Redis is mostly single-threaded, but some thread operations, such as UNLINK, performing slow I/O access, are performed on background threads.

But now, reading and writing to Redis client sockets can be handled in different I/O threads. Due to extremely slow write speeds, Redis users often use pipelining pipelining to speed up Redis performance per kernel and generate multiple instances to scale. Using I/O threads can easily double the Redis write speed.

IO threads are disabled by default. You are advised to enable them on machines with at least four cores and reserve at least one spare kernel. That said, if you have a 4-core CPU, try using 2 or 3 IO threads.

io-threads 4
Copy the code

Setting iO-Threads to 1 will only enable single-threading as is traditional.

Using more than 8 threads doesn’t help much, and it is recommended to use IO threads only when there is a real performance problem, otherwise there is no need to use them.

With the IO thread enabled, we only use the IO thread for write operations, threading the write(2) system call and transferring the client buffer to the socket. However, reading threads and protocol resolution can also be enabled using the following configuration instructions:

io-threads-do-reads yes

In general, thread reads are not very helpful.

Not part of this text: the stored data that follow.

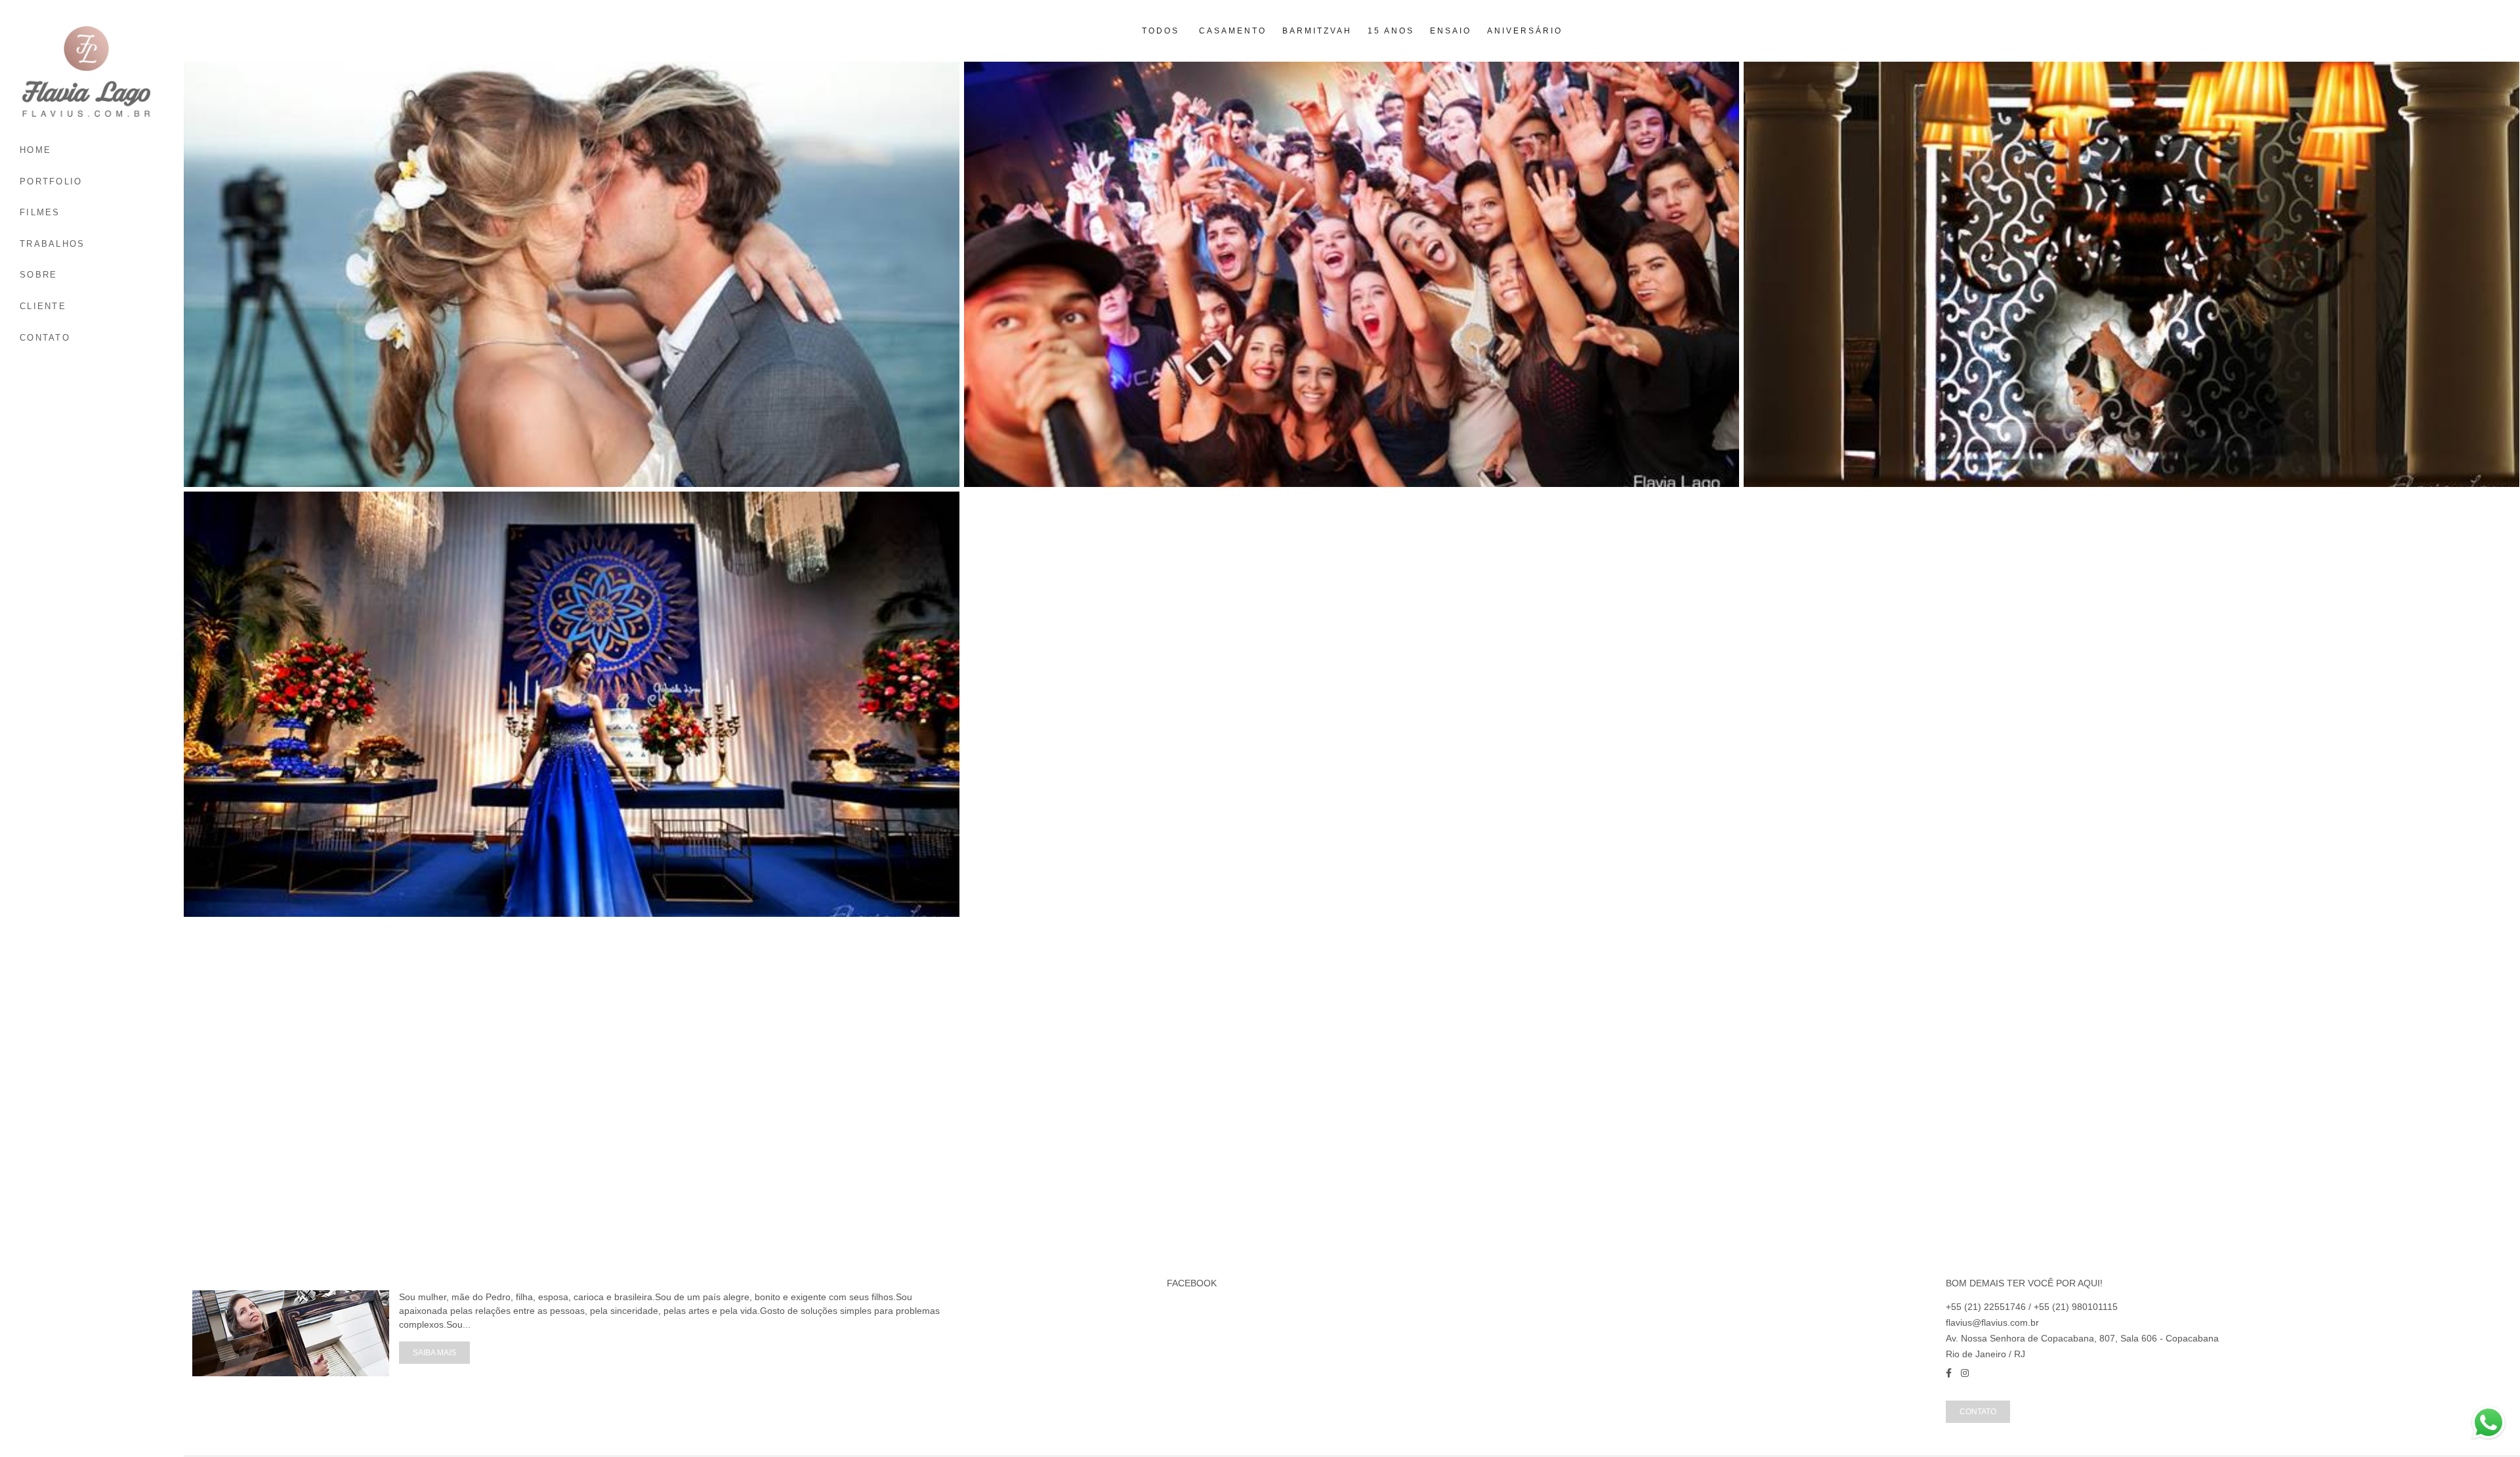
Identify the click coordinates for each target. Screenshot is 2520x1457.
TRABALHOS (52, 244)
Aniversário (1525, 31)
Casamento (1233, 31)
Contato (1978, 1411)
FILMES (40, 212)
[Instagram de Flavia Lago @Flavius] (1965, 1373)
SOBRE (39, 275)
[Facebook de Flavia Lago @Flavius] (1949, 1373)
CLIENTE (43, 306)
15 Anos (1391, 31)
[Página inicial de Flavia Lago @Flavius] (92, 72)
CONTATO (45, 338)
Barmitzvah (1317, 31)
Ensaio (1450, 31)
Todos (1160, 31)
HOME (35, 150)
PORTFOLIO (51, 181)
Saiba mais (434, 1352)
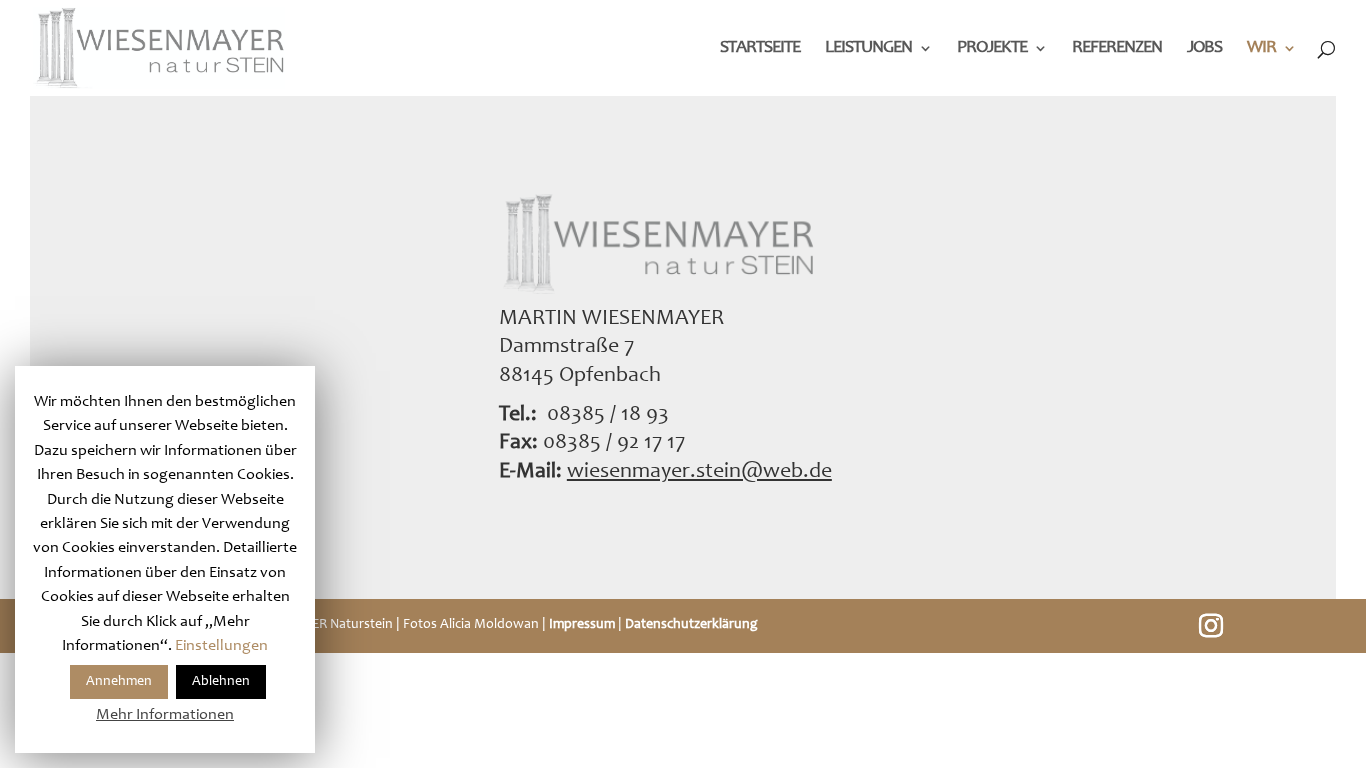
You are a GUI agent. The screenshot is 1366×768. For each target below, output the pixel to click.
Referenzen (1117, 49)
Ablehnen (221, 682)
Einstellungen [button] (221, 646)
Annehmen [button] (119, 682)
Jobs (1204, 49)
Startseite (760, 49)
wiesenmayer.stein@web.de (699, 472)
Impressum (582, 625)
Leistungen (868, 49)
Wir (1261, 49)
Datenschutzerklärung (691, 625)
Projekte (992, 49)
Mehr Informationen (165, 715)
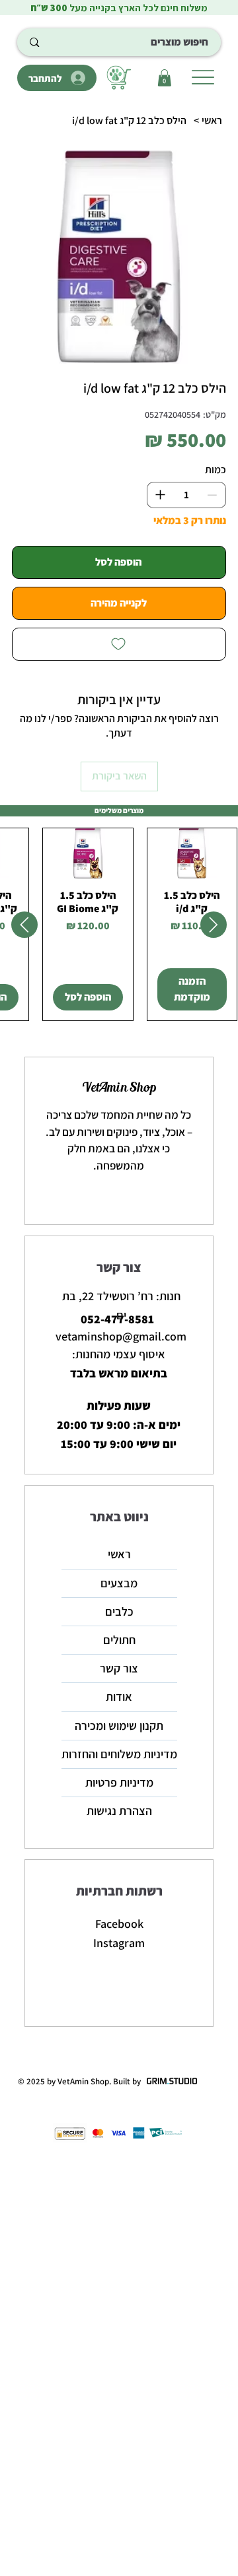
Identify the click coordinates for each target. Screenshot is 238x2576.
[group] (119, 924)
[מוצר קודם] (213, 924)
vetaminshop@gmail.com (121, 1336)
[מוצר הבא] (24, 924)
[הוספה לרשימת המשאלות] (119, 644)
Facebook (119, 1923)
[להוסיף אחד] (160, 495)
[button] (164, 77)
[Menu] (202, 77)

Redis uses a Worker thread pool (Reactor + IO) that is similar to the single-thread version, but not the same as the single-thread Reactor + Worker thread pool that I mentioned earlier.

I/O read events are delivered to the I/O thread pool in a Reactor thread (Reactor thread) for reading in batches. After reading, all requests are executed in a unified manner, and then all responses are written to the socket at once, as shown in the following figure:

The waiting time in the queue is evenly allocated to each I/O thread. The I/O thread pool is only responsible for I/O data reading and parsing. The I/O thread pool makes full use of the CPU’s multi-core processing capability and improves THE I/O read and write speed. In order to avoid the problem of thread concurrency, Redis still executes commands in a single thread order, and only uses multithreading in network data reading and writing and protocol parsing.

Is Redis 6.0 really single-threaded?

It can be found that Redis is not simply the introduction of multithreading mechanism, but based on the premise of avoiding the introduction of concurrent operation complexity, reasonable improvement design implementation, so as to protect hair, avoid hair falling off too fast, programmers need to focus on this…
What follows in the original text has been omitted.